◆ HOW TO COMPLETE THIS TASK ◆
Copy exactly the lines of the records below, starting at the line that contains "Task: Click the green encryption shield icon" and continuing through the last line, both included; omit any pictures.

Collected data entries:
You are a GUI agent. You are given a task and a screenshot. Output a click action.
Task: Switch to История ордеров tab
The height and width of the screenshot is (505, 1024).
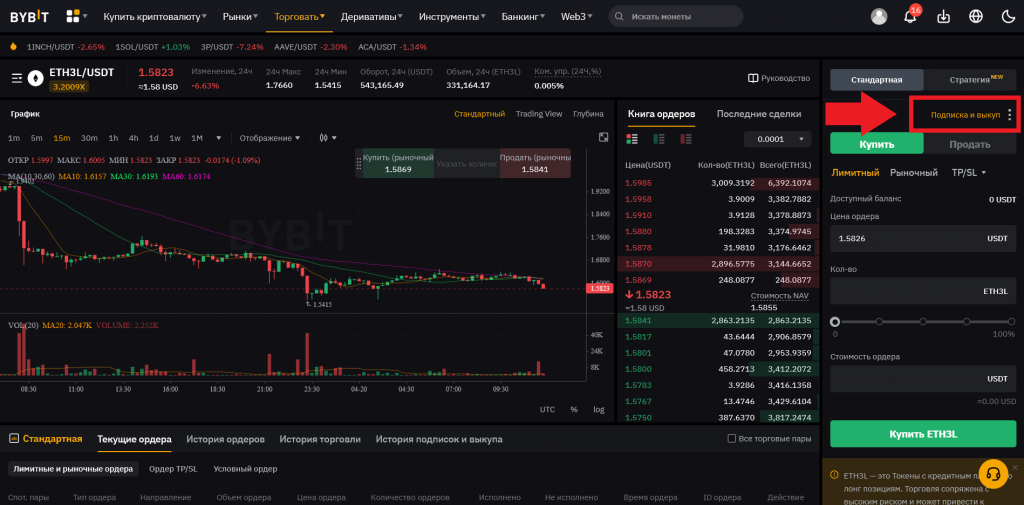[225, 439]
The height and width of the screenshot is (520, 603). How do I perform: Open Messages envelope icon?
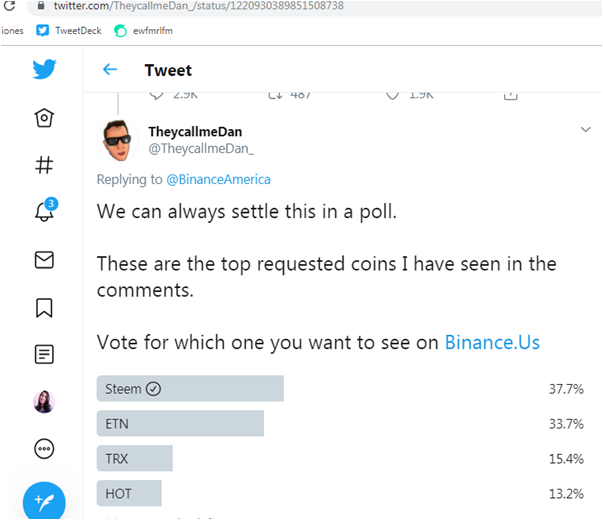pyautogui.click(x=44, y=260)
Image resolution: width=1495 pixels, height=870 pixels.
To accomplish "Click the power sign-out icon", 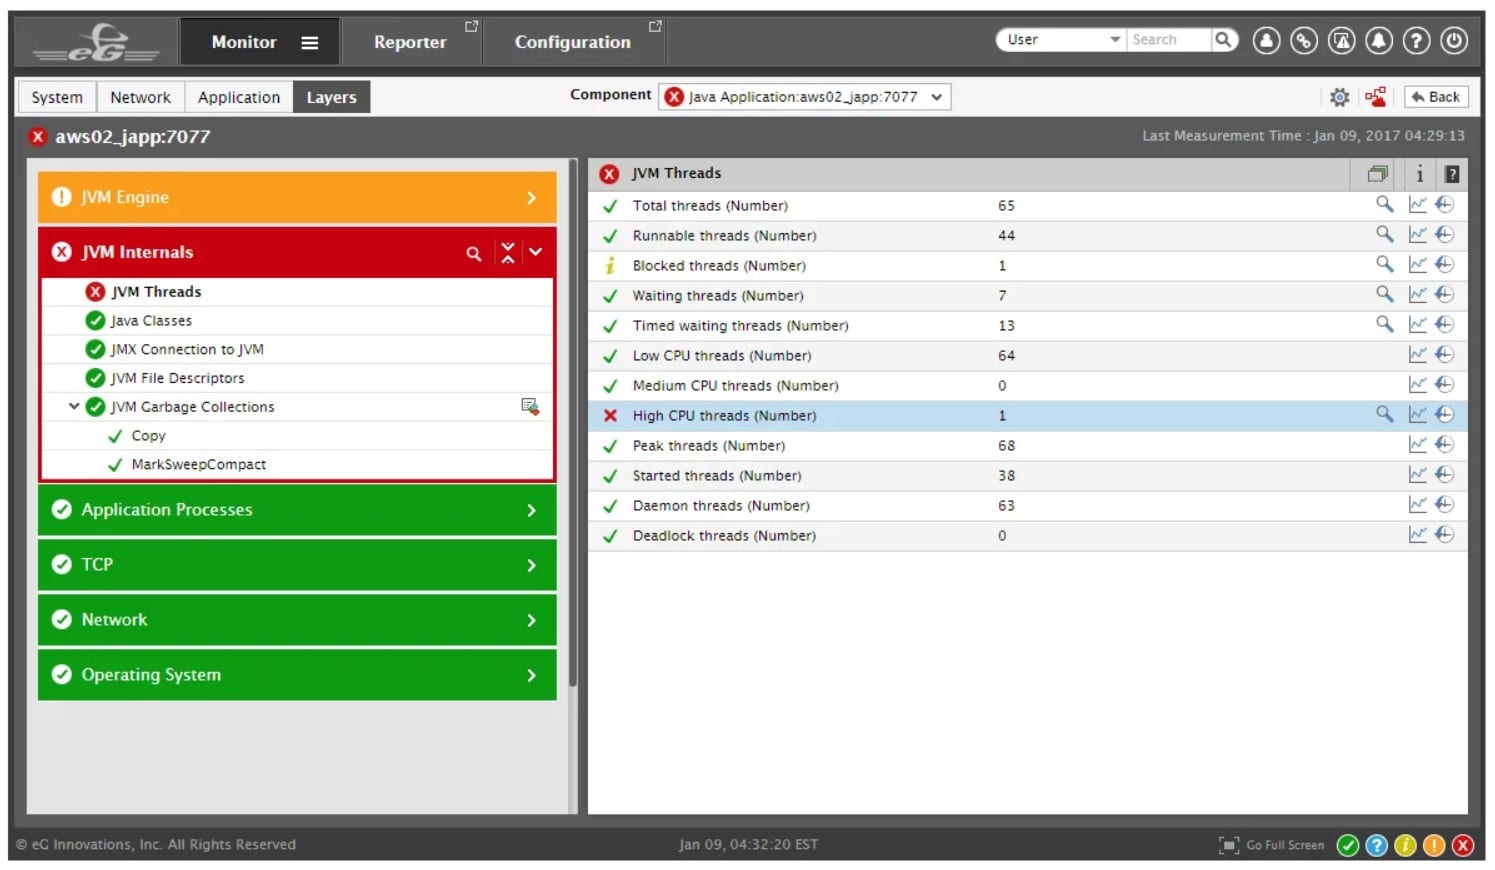I will pyautogui.click(x=1454, y=40).
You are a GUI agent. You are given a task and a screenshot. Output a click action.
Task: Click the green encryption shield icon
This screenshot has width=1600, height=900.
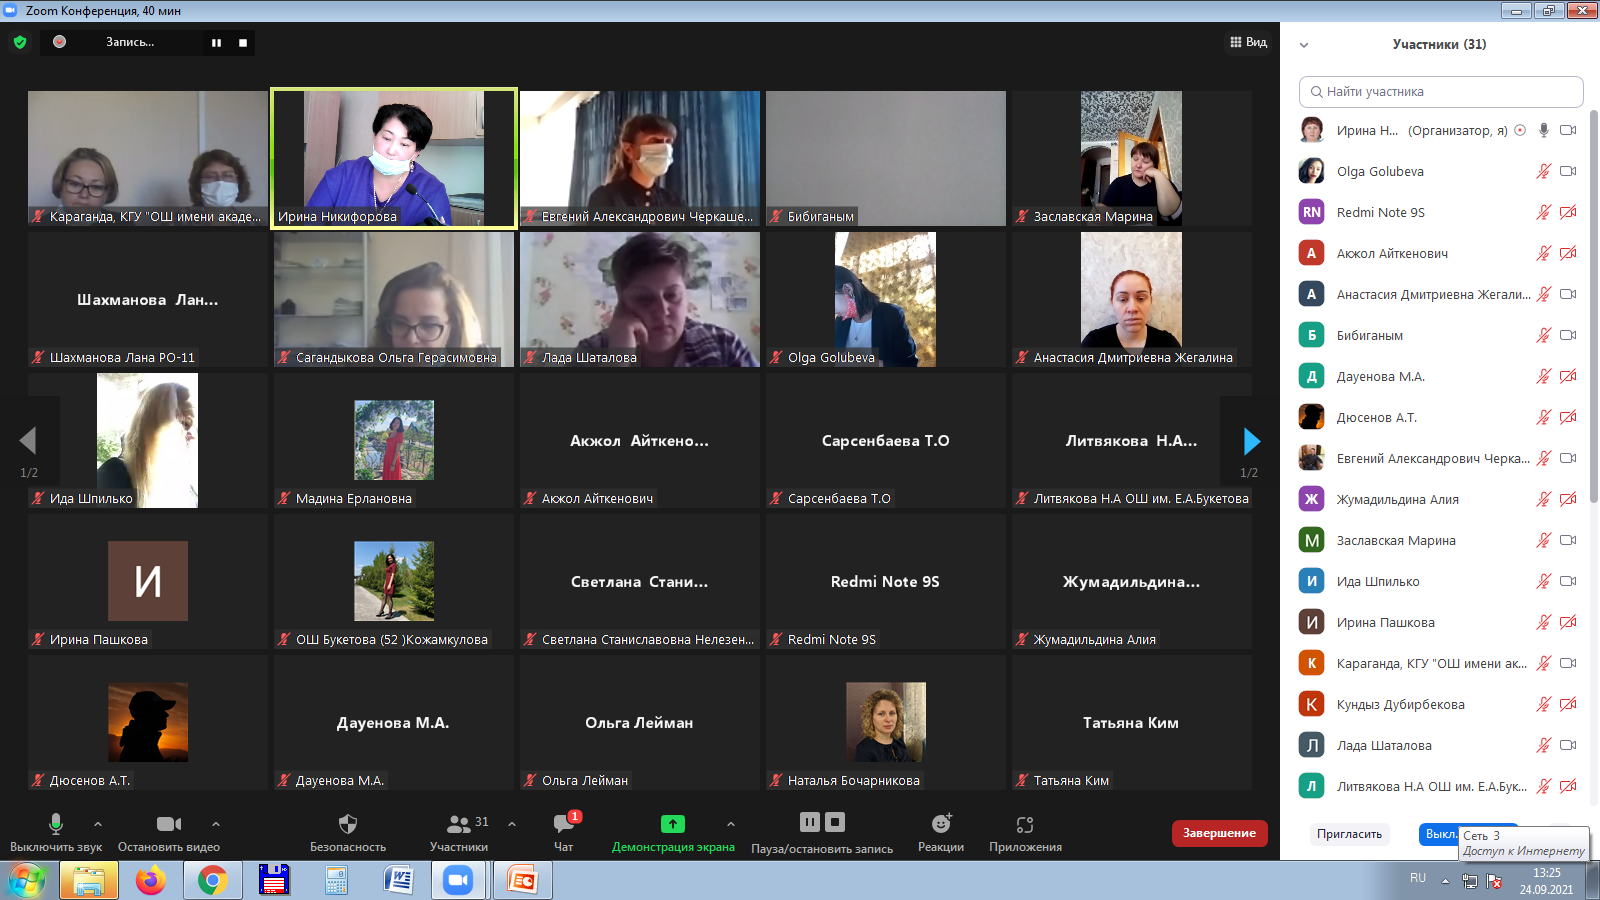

◆ TASK ANSWER ◆
Task: Click the green encryption shield icon
This screenshot has width=1600, height=900.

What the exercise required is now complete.